The documentation is something like 2,000 pages, released very recently. Even aside from the length, much of it is highly technical; you can't really assess its impact unless you have a thorough knowledge of what the current situation is in that particular issue area.
The final text is, most assuredly, now being reviewed by specialists -- people at the Sierra Club concerning environment, the Electronic Frontier Foundation concerning freedom of information, etc. They'll be releasing their analyses. If the Obama administration thinks the NGOs are mistaken on particular points, the administration can offer responses.
When the leaked drafts were criticized on DU, the administration's defenders' main point was to pooh-pooh the information. It was only a draft, they said, implying that the product of several years' worth of negotiations might be radically changed in the final few months. Their fallback position was that maybe it wasn't even a draft, i.e., not an accurate leak, but was just a complete fabrication by rabble-rousers. We'll now learn the truth of the matter. My guess is that the leaks will prove to be very close to or exactly identical to the final approved text.

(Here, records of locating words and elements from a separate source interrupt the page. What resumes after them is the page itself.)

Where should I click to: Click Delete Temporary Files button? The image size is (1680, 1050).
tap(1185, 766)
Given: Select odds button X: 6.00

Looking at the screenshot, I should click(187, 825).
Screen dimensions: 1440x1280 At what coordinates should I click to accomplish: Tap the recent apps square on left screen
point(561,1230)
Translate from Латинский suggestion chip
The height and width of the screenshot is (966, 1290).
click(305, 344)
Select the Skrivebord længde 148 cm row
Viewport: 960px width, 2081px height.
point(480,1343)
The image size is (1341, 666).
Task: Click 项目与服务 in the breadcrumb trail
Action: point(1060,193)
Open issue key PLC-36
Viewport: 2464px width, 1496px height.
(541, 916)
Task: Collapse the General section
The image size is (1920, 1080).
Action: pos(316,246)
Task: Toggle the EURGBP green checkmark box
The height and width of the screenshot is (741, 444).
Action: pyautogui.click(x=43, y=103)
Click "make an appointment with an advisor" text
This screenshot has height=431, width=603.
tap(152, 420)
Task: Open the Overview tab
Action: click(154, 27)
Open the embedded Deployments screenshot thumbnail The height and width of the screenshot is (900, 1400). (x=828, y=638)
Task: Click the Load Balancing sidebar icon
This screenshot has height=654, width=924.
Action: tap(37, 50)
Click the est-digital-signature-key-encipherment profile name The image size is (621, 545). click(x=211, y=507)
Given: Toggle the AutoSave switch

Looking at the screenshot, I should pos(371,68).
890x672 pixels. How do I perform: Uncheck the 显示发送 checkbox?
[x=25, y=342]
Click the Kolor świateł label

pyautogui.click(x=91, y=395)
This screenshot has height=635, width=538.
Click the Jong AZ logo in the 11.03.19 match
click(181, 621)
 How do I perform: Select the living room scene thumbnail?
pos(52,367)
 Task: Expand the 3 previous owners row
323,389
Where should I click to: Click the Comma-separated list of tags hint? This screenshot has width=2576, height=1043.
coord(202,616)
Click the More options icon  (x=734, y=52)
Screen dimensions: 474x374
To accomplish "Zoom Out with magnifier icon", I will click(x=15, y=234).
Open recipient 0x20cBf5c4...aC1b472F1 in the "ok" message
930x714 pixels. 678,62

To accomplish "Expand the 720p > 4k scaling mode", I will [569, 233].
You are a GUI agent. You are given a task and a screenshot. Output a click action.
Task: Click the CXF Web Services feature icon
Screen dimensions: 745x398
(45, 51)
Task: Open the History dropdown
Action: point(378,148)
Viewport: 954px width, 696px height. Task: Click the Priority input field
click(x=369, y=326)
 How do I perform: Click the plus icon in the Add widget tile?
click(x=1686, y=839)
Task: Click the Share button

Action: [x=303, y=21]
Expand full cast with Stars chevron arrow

I will also be interested in hearing from Hillary Clinton. In office, she touted the TPP as the gold standard. In the candidates' debate, she lied about her past support, falsely asserting that she had only hoped it could be the gold standard. When it was finalized, she announced her opposition to it, allegedly based on the final text, although that text had not then been publicly released. I hope she'll explain to us what provisions in the final agreement differ from the version she praised.